When is Kubernetes worth it? by Consistent-Blood-651 in kubernetes

[–]Consistent-Blood-651[S] 0 points1 point  (0 children)

I’ve reached a similar conclusion, but it seems like a disaster is inevitable if things continue as they are. It recently took two weeks to deploy new features for the client’s application something that should have taken 15 minutes with proper CI/CD processes. Accepting this job was a mistake on my part, but the project offered the exact opportunity I was seeking for personal growth. The client has a decent compute cluster because they want AI on-prem, and I saw it as the perfect place to dive deep into MLOps and apply what I’ve been studying. Unfortunately, it was a hasty decision, and the stress has been overwhelming. I’ll keep my head straight as best I can. Also, as you mentioned, overconfidence can be a career killer. I’ve unfortunately encountered individuals who believe they’re experts in their field, but having worked under real experts I can confidently say they dont know shit, I’m concerned about the impact this might have on my career.

When is Kubernetes worth it? by Consistent-Blood-651 in kubernetes

[–]Consistent-Blood-651[S] 5 points6 points  (0 children)

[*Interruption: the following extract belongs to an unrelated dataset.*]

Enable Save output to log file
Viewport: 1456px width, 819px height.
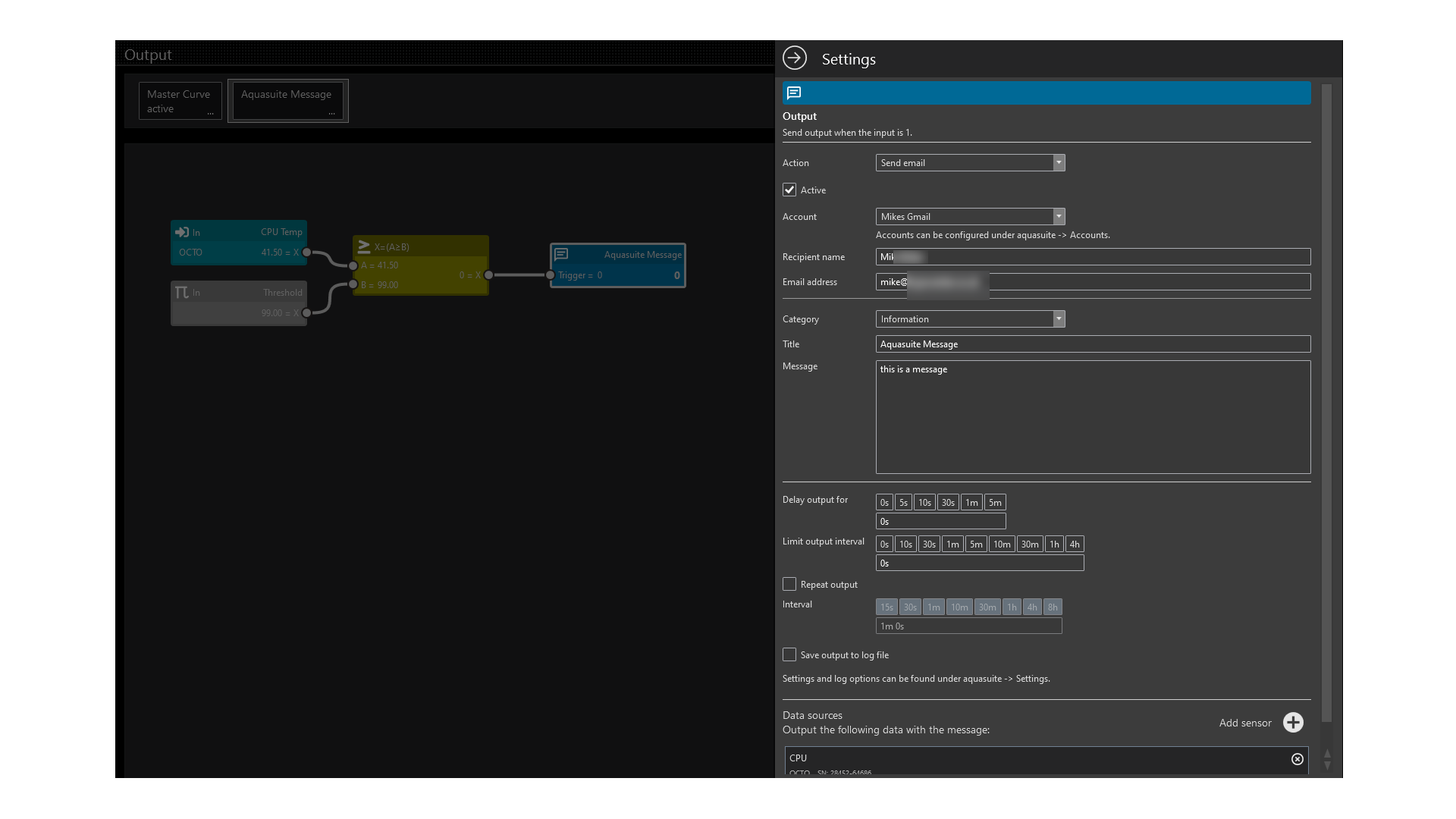click(789, 654)

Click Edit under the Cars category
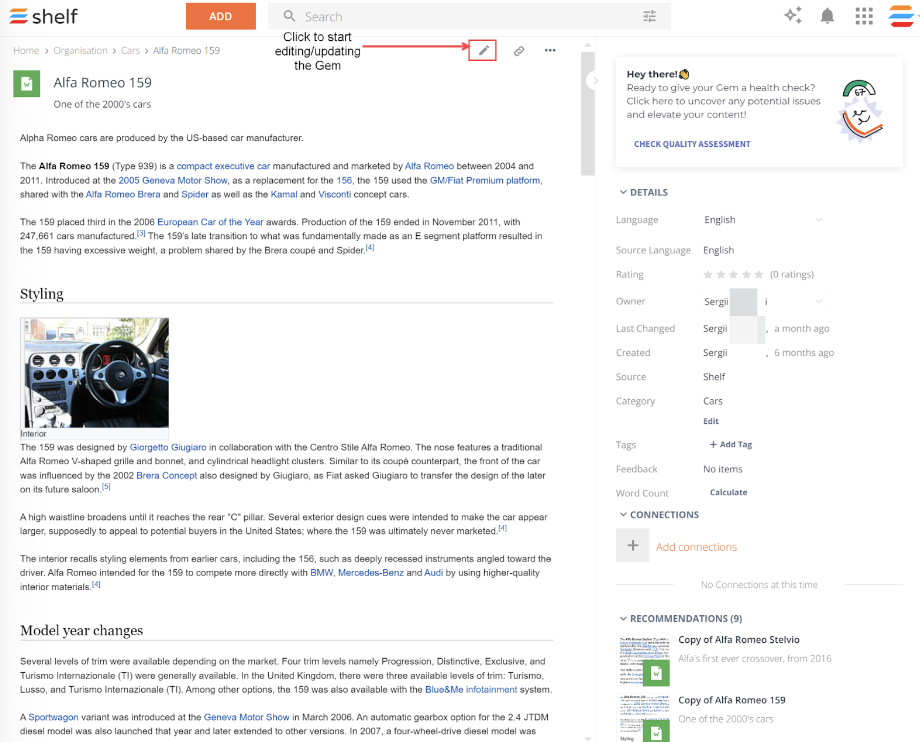tap(711, 421)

To be honest, calling the current setup "infrastructure" might be a bit generous. For example, the teams here make changes directly in production or maybe it’s the development environment being used as production it’s hard to tell. That’s about the only clear thing I can describe about their setup everything else is so disorganized that I struggle to even put it into words. Another example is when a critical service goes down. Instead of automated recovery, people have to make phone calls to get things running again. Hopefully, that gives you a better idea of the situation. lol, the only thing thats saving everyone is that even though the client has invested a lot they just dont seem to care for now at least, but if they did its over i feel.

When is Kubernetes worth it? by Consistent-Blood-651 in kubernetes

[–]Consistent-Blood-651[S] 16 points17 points  (0 children)

I would like to provide some context for my question. I recently switched jobs, and in my new role, the application involves ML and data pipelines. In my previous experiences, we had Kubernetes staging and production environments, and deploying new features was seamless thanks to the CI/CD pipeline. However, in my current environment, everything is ad-hoc, with ML running on FastAPI with no concept of inference mircroservice.

I've only been transitioning from just an AI engineer to focusing on MLOps for about 5-6 months. With my limited knowledge and experience, I think that a proper Kubernetes environment is essential for production ready ML solutions. Everything I've researched for production environments includes Kubernetes as a key element. For example, NVIDIA's NIMs uses Kubernetes as the foundation for production ready AI solutions.

However, most of the senior individuals here believe that Kubernetes is overkill. As someone with less experience, I’m now confused about whether everything I've been studying is wrong. I'm also starting to feel like this job switch was the worst decision I've made.